And I kind of wanted to emphasize how it looks.
So I took the second diagram that I showed you where we have twelve services.
And I started to introduce Kafka in the middle. And I think
that you blind of get the idea. Like I hope
you look at this and you say, nah, that's too crowded. And if you
can see, I only added Kafka in the left
side of the screen. So it gets really complicated, it gets messy.
It's very hard to work with. And again, as the picture
gets bigger, the risk increases. Then if
we are able to serve the developer with the big
picture in a good compact way that is going to simplify
the developer work, it's going to reduce the risk. If I
were a developer and I was looking at the code base of service a,
I knew it. Communication with service b, there was no doubt in
my mind. Looking at Kafka solutions, I will have a
doubt. So if I were the ability to answer the developer
who is consuming this message, I would reduce the risk
of having production issues. So kind
of to summarize so far, what I was referring to when
I'm saying that microservices is complex,
your name is micro, you are going to have a lot of them.

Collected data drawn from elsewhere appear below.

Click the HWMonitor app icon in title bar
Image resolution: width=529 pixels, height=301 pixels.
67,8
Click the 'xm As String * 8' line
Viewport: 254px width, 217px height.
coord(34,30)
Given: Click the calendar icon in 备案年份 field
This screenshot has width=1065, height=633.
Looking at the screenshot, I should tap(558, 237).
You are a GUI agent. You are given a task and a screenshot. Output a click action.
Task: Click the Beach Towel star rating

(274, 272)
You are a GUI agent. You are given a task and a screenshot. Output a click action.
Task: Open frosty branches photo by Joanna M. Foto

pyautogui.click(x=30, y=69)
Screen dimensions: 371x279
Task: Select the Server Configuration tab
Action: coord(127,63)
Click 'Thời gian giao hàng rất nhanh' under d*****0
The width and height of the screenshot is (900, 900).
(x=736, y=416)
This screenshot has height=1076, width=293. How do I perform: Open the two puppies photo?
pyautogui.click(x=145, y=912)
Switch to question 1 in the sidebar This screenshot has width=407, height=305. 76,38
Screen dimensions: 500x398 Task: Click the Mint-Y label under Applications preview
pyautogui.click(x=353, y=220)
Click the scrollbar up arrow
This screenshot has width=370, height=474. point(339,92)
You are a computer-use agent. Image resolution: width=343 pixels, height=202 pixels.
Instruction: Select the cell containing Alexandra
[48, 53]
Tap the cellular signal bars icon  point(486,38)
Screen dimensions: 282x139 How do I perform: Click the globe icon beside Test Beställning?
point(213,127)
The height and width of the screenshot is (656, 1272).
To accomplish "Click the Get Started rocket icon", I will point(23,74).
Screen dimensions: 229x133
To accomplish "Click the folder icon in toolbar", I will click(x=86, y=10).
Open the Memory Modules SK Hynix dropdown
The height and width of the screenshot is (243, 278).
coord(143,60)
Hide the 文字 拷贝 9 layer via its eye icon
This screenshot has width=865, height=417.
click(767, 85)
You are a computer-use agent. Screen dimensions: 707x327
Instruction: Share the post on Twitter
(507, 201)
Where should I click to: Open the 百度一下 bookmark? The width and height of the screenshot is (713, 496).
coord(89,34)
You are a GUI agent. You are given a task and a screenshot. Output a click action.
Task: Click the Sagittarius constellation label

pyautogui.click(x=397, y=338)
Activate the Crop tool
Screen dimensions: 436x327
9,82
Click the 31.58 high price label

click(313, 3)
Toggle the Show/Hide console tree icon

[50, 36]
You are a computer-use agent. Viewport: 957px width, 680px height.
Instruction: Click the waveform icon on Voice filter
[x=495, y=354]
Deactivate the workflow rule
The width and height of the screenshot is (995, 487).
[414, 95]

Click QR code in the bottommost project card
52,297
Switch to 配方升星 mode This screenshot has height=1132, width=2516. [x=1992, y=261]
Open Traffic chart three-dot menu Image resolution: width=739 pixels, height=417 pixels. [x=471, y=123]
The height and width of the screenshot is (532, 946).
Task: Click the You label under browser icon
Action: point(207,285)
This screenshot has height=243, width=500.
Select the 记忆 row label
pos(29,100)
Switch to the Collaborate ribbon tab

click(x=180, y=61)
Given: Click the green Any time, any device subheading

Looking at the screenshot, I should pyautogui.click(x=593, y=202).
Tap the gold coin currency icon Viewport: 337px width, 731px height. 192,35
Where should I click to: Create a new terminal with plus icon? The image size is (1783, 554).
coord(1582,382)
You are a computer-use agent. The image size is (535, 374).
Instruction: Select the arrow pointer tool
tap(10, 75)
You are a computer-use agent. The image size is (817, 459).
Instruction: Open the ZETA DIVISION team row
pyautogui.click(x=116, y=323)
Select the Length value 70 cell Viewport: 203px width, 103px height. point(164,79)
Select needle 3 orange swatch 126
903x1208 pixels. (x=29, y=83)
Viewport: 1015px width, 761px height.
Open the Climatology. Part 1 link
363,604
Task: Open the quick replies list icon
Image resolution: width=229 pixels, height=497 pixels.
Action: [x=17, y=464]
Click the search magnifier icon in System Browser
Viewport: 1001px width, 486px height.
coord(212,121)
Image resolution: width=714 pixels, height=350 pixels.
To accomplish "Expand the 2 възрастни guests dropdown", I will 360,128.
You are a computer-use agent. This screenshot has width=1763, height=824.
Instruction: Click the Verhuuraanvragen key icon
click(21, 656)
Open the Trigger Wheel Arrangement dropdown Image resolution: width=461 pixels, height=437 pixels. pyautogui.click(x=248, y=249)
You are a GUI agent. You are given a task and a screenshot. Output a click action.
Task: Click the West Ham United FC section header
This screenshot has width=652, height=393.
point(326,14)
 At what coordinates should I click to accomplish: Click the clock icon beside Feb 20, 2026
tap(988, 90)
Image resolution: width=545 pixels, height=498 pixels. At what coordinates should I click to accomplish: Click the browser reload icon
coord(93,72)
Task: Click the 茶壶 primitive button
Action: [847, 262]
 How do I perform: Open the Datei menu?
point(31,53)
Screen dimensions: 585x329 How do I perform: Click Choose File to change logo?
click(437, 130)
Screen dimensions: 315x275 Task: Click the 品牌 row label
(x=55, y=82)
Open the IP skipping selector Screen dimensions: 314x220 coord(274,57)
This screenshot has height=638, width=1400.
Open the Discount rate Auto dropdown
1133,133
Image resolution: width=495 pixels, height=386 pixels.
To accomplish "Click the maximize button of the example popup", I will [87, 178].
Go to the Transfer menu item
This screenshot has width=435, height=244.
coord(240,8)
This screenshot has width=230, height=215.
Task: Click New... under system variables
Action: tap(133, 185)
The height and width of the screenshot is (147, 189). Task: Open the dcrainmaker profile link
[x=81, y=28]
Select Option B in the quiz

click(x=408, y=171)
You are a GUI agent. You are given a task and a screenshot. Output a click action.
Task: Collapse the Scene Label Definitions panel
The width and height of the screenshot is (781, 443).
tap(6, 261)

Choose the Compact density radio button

I know a lot of companies are saying we're not doing microservices,
we have only like five or ten or something like that. We don't have
the big ones like thousands of services. Any distributed application
is going to have those issues. It just depends
on how significant they are. The more micro you go,
the more complexity you are going to face. But it's
going to allow you to run faster, it's going to allow you to deploy really,
really fast. So that's one thing that makes it more complex,
that it's very legitimate. CTO create more and more services.
Also microservices allow us to choose the right tool for the job.
Whether you need a special database or a special programming language, then you
just spin up another microservice and that's absolutely fine.
But you're going to have more. And also it's not only
HTTP, ASEAN communication is very popular.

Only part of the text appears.